The Threefold Question of the End of Happiness
The second proposition, which we shall consider under the label of The End of Happiness, is that there can be no such thing as the universal principle of right and wrong. The intuition that it is necessary to distinguish between the various moral duties and the corresponding aptitudes and inclinations, is a very natural one, and has been already discussed in some detail by Mach and Bentham. But it must be admitted that this is a mistaken view, from the following reasons. It leads to the substitution of one principle for another, and to the justification, on the basis of one conflicting principle, of an act which does not meet with the approval of any single principle, but all of them in conjunction with each other.
The first reason why it is erroneous to maintain that there can be a standard of moral value, and therefore of ethical worth, independent of our knowledge of the external circumstances is that the need of self-esteem is an oxymoron. To every real or potential human being the very idea of having his own good or happiness at the expense of others, seems preposterous. The need of happiness is the one unshakable law which controls every other law of nature and of mankind. It is the conception of the goodness and happiness of the highest degree possible by means of an upright mind, and the sense of justice and gratitude in the face of misery. The only morality springs from this high conception of moral rectitude. This alone renders it a matter of necessity, for man, to act towards obtaining these conditions, and to avoid those that do not meet with that standard.

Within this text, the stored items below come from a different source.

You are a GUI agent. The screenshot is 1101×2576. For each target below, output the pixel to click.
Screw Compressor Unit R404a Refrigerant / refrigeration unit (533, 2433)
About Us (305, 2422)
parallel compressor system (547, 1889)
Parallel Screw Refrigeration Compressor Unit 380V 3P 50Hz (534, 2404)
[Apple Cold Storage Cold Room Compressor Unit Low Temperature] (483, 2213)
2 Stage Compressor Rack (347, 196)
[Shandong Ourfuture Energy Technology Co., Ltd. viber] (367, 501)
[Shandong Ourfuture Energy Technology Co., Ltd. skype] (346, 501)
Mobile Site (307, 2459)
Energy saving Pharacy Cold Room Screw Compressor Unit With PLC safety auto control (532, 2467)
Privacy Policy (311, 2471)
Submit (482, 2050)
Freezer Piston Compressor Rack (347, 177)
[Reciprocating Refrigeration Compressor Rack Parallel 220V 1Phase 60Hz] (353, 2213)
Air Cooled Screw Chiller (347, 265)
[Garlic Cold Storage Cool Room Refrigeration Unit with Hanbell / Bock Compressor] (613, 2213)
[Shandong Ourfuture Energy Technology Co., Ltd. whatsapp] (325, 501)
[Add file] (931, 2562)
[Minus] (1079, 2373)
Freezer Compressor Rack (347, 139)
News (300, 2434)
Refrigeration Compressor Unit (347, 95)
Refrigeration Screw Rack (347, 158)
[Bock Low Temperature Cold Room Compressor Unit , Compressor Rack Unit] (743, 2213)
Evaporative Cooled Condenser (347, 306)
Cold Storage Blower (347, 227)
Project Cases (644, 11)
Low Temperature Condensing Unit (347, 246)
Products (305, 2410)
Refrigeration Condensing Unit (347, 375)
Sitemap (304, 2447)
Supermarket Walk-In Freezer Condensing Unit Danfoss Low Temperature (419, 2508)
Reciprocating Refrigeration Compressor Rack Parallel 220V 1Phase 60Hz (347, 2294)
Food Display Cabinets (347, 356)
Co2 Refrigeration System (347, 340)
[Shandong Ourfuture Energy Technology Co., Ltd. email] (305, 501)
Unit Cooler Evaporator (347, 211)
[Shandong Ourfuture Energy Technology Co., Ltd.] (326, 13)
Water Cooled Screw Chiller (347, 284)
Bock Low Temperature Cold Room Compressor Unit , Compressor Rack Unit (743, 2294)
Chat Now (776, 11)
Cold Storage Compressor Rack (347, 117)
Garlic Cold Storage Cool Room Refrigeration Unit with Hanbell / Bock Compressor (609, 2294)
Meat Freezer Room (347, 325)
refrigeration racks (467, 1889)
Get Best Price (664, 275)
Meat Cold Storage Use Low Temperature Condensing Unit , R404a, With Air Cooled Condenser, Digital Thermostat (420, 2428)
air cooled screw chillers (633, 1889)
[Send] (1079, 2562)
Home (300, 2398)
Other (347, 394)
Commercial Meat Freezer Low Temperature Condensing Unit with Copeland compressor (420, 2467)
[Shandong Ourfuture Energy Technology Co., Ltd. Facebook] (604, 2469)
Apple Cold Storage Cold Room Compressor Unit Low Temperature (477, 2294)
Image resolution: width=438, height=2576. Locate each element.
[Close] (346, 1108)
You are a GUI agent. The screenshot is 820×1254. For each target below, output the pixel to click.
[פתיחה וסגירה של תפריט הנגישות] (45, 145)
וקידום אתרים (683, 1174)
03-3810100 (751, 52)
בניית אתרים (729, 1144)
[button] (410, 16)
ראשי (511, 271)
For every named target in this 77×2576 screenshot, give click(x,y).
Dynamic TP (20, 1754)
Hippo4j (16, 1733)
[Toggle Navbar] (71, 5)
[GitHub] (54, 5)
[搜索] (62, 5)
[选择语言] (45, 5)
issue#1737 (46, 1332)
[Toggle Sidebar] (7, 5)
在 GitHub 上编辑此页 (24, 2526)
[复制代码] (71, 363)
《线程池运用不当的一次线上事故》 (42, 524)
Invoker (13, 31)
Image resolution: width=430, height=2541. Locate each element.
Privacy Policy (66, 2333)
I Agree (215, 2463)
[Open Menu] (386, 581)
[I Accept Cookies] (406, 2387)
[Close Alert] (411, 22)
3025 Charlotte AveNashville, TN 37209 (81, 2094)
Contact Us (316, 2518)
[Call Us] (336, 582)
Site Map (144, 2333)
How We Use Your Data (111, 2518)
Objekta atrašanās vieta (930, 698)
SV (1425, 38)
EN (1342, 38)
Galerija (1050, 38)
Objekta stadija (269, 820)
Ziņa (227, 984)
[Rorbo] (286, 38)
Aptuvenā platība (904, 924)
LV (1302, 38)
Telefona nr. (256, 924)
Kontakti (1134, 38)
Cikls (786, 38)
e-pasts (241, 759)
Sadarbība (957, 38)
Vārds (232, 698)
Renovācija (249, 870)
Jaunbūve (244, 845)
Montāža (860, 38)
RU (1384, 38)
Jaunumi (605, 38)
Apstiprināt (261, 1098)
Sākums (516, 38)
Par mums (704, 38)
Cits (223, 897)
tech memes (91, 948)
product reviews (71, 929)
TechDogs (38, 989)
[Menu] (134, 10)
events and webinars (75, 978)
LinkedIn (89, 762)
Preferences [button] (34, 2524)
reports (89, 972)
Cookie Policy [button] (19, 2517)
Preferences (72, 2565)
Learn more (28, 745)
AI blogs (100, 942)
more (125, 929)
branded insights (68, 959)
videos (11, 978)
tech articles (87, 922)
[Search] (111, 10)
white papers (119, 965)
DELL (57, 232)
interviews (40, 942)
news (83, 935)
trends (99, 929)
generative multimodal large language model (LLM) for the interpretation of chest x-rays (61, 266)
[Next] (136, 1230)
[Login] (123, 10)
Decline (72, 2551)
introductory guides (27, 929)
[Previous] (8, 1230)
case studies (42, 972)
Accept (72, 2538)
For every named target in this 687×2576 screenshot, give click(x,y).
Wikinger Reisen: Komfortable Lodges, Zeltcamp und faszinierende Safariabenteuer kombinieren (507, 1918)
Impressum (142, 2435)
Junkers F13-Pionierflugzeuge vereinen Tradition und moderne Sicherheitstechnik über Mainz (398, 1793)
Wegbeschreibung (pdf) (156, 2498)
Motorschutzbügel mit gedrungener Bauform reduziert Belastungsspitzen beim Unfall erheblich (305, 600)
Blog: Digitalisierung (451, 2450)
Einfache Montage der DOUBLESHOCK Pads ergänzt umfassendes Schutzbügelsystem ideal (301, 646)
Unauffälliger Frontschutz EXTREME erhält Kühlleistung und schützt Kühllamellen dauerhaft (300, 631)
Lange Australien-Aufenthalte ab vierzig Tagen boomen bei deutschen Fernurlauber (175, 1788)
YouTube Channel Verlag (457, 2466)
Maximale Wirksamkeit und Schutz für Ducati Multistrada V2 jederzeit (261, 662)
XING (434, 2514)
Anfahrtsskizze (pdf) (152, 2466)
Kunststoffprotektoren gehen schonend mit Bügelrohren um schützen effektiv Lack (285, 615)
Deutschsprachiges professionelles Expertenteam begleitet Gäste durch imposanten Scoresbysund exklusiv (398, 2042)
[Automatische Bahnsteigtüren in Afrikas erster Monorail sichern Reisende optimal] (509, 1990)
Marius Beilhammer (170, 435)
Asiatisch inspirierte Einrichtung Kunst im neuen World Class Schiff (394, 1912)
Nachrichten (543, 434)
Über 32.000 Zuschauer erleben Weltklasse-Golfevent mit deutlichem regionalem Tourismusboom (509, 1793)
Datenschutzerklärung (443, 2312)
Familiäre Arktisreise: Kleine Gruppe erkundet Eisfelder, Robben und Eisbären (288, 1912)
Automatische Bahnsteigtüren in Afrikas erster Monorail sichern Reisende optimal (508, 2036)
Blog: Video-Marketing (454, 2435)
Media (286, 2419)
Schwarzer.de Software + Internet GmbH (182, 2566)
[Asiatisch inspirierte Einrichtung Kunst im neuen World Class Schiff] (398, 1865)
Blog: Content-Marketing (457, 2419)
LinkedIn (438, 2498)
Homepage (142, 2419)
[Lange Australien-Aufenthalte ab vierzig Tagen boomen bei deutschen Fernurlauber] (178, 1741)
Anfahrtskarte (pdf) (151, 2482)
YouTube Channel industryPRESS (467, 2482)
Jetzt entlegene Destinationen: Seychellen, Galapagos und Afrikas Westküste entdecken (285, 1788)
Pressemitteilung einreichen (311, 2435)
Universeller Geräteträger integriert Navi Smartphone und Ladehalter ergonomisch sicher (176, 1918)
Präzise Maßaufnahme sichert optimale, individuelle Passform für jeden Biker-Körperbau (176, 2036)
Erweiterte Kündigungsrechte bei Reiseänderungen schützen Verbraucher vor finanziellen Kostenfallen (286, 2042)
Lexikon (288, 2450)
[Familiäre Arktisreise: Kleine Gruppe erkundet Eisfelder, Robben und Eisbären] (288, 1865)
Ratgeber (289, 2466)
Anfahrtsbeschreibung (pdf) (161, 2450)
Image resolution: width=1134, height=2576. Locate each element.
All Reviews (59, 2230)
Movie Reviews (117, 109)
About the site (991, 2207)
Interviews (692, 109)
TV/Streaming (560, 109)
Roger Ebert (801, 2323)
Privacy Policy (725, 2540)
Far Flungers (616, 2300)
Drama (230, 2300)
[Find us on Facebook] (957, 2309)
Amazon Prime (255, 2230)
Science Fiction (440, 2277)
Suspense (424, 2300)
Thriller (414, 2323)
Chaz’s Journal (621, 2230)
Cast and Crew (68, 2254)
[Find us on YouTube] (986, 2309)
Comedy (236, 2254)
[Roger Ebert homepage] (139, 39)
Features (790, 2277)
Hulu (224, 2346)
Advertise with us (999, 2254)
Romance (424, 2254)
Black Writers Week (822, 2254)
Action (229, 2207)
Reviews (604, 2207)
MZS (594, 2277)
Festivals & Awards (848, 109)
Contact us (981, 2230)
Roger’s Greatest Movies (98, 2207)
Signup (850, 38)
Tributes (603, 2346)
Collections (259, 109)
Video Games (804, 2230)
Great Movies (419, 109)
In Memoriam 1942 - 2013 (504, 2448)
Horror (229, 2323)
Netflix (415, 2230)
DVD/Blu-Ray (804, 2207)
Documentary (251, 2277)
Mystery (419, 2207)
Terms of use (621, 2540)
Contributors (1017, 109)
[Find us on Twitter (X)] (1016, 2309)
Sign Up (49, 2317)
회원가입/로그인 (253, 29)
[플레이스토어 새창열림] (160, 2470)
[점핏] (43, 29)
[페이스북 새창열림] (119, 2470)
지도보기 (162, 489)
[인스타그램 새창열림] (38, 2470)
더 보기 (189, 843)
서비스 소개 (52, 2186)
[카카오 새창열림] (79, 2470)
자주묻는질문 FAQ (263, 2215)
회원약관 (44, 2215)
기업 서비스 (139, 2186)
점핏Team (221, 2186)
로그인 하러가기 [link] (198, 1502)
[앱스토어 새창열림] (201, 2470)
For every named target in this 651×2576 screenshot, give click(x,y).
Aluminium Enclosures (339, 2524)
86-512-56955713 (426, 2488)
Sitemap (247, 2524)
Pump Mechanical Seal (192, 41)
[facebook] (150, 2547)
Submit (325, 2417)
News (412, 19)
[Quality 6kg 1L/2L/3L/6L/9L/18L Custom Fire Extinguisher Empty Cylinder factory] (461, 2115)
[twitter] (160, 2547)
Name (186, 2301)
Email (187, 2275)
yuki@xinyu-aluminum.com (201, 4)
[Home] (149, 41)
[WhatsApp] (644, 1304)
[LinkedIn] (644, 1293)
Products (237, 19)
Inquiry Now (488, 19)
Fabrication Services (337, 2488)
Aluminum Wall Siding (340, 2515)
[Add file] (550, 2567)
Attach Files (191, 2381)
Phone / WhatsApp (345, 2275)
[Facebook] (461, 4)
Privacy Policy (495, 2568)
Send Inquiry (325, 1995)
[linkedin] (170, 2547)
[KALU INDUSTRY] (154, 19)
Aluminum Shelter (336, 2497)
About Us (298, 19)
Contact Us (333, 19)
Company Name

The third reason why it is not essential to differentiate between the necessary moral obligation and the optional ones, is that it makes nonsense of the whole idea of a standard of morality, and of the concept of ethics itself. If there is to be a standard of morality, then there must be a concept of obligation, and it must be a distinct entity from the consciousness of morality itself. To admit that there are moral obligations, and to hold that these obligations are moral necessities, is to admit to a gross mistake on the part of the learned physiologist who endeavours to deduce the nature and attributes of the concepts of morality from the actions and propensities we have towards our fellow-men. It would be tantamount to stating that the physical laws, the physical facts of causation, are themselves moral principles.